New York City mayor Bill de Blasio will end his tenure at midnight, December 31, 2021, but he seems intent on inflicting one last insult on New Yorkers before he goes. De Blasio announced a mandate for the city’s approximately 184,000 private businesses, requiring them to ensure that their employees have at least one vaccine dose by December 27. The announcement seems more like a politically motivated stunt to show that de Blasio is taking, as he described it, a “bold, first-in-the-nation” measure than a medically necessary policy.
While de Blasio claims to be taking “a preemptive strike” against a potential winter Covid-19 surge brought on by the new omicron variant, cold weather, and holiday gatherings, no evidence yet suggests that a surge is imminent. New cases are high in upstate and western New York, not in New York City. The city’s seven-day average of cases is half the statewide average and one-third the average in high Covid-19 parts of the state to the north and west of the city and the mid-Hudson region. Meantime, the city’s seven-day percentage of positive Covid tests—a measure of high transmission—has been relatively stable, at one-half the statewide figure and one-third to one-quarter the level in New York’s upstate and western regions.
No one really knows how severe a threat omicron poses. It’s unclear if omicron is more transmissible or virulent than earlier variants, or if it can evade vaccination or natural immunity. Preliminary reports from South Africa indicate an increase in omicron cases but no corresponding growth in Covid-19 hospitalizations and deaths. Even Anthony Fauci has said that he is encouraged that, so far, omicron does not seem to cause severe disease.
A surge is unlikely in New York City, which has higher vaccination rates than the rest of the state and the country. New York Department of Health data show that the percentage of New York City residents fully vaccinated ranges from a low of 60 percent in Brooklyn to a high of 77 percent in Manhattan, while the proportion of those receiving at least one dose ranges from 67 percent to 88 percent. On a per capita basis, New York is among the most heavily vaccinated states. South Africa, by contrast, has vaccinated only 25 percent of its citizens.
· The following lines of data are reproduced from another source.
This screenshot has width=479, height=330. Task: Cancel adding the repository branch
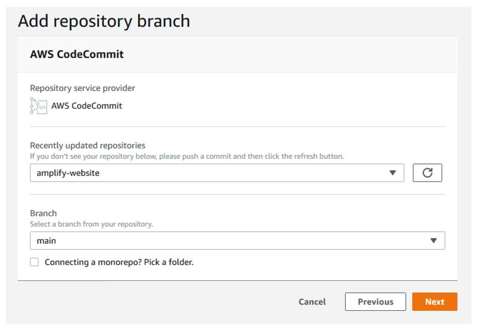pyautogui.click(x=312, y=302)
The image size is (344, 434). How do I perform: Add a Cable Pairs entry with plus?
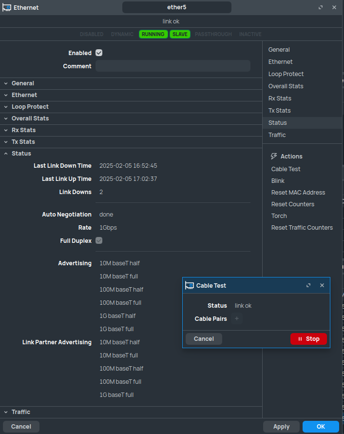(x=237, y=319)
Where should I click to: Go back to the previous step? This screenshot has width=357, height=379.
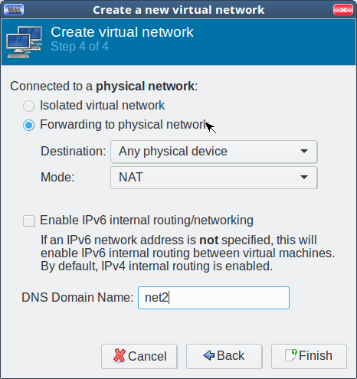224,356
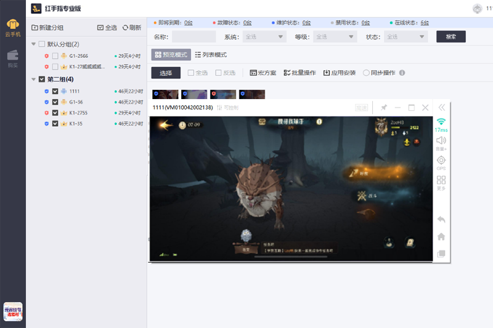Image resolution: width=493 pixels, height=328 pixels.
Task: Open the 状态 dropdown
Action: pyautogui.click(x=406, y=37)
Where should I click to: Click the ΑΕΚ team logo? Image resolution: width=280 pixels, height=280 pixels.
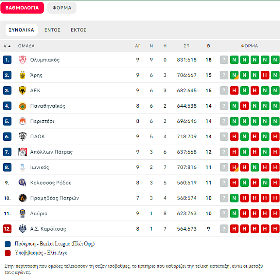[23, 91]
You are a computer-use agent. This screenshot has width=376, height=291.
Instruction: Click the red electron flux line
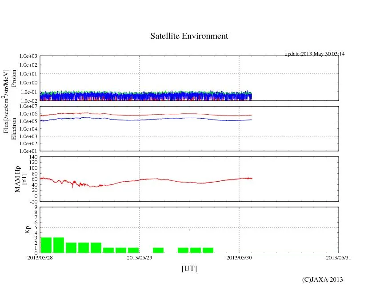click(x=178, y=114)
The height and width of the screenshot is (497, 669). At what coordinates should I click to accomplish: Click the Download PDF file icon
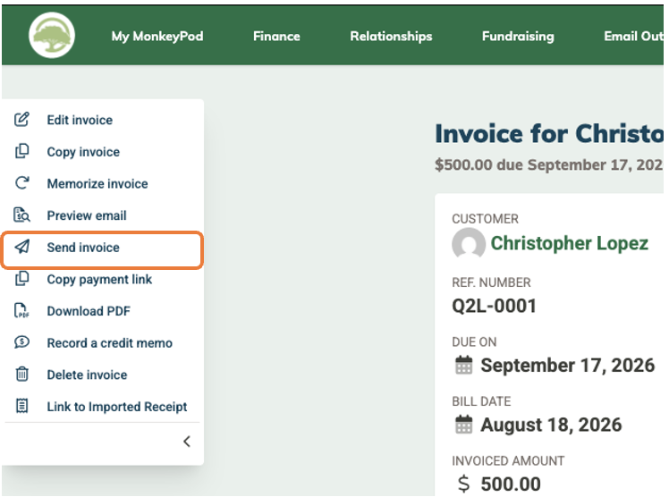coord(21,310)
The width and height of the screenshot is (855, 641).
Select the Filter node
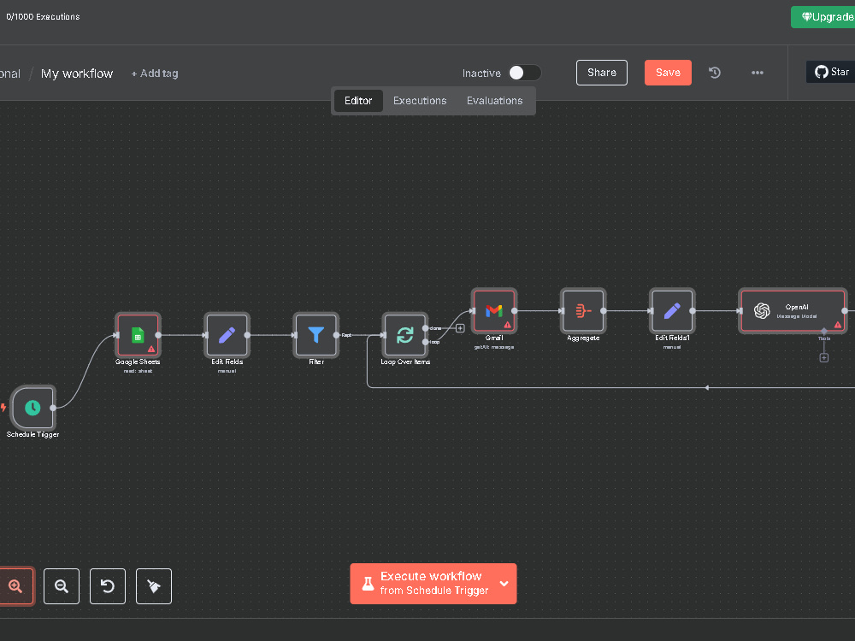[316, 335]
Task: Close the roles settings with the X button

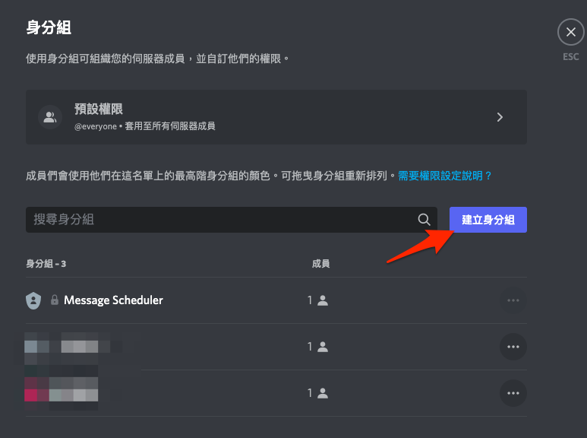Action: tap(570, 33)
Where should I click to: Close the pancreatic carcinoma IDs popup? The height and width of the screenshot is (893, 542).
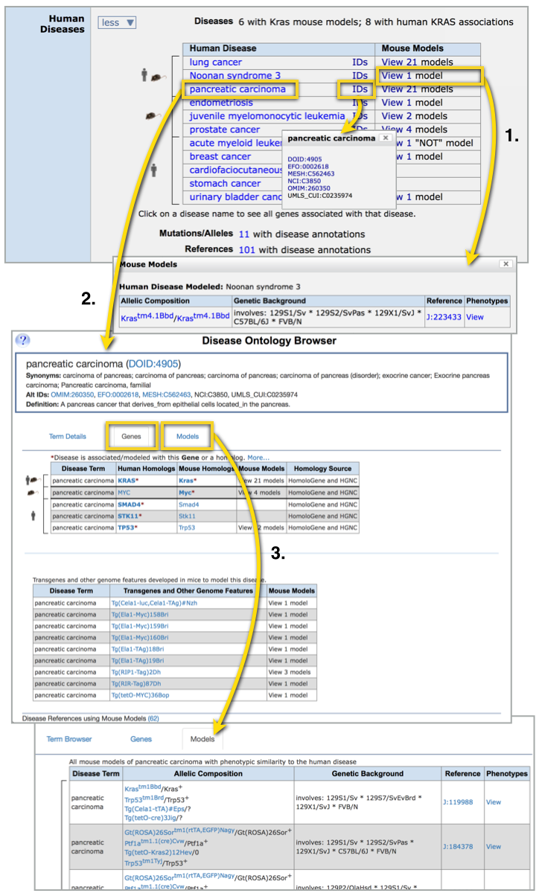[384, 138]
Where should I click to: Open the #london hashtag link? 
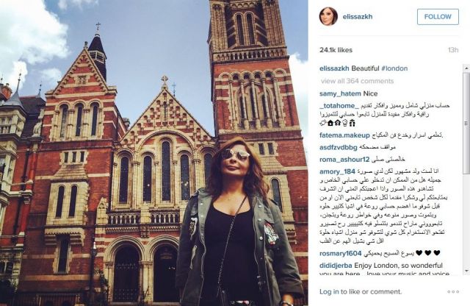click(394, 68)
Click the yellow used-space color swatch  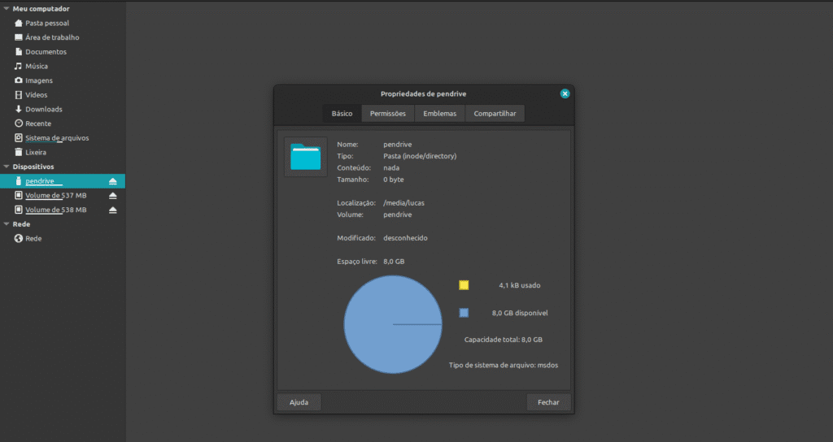pyautogui.click(x=464, y=285)

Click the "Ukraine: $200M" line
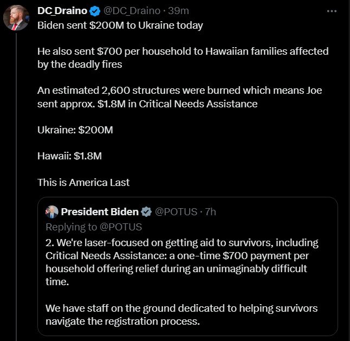(x=75, y=130)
The most nonsensical aspect of de Blasio’s mandate is that it is targeted at employers and their employees. In the age groups that make up most of the workforce (18 to 25; 26 to 34; 35 to 44; 45 to 54; 55 to 64), the percentage fully vaccinated ranges from 75 to 89 percent, and 85 to 96 percent have received at least one dose. No mandate is necessary for a workforce so highly vaccinated and well protected. If de Blasio were truly concerned about the spread of Covid-19—rather than about making a political statement to advance his apparent gubernatorial aspirations—he should have made the mandate general, or at least directed it toward poorly vaccinated groups, rather than confining it to the workplace.
Unlike the federal government, state and local governments have legal authority to impose general vaccine mandates to protect public health and safety. But this authority is meant to be used only in cases of true emergencies. New York City faces no Covid-19 emergency right now or on the near horizon. De Blasio’s mandate is an unneeded, premature, and poorly conceived directive.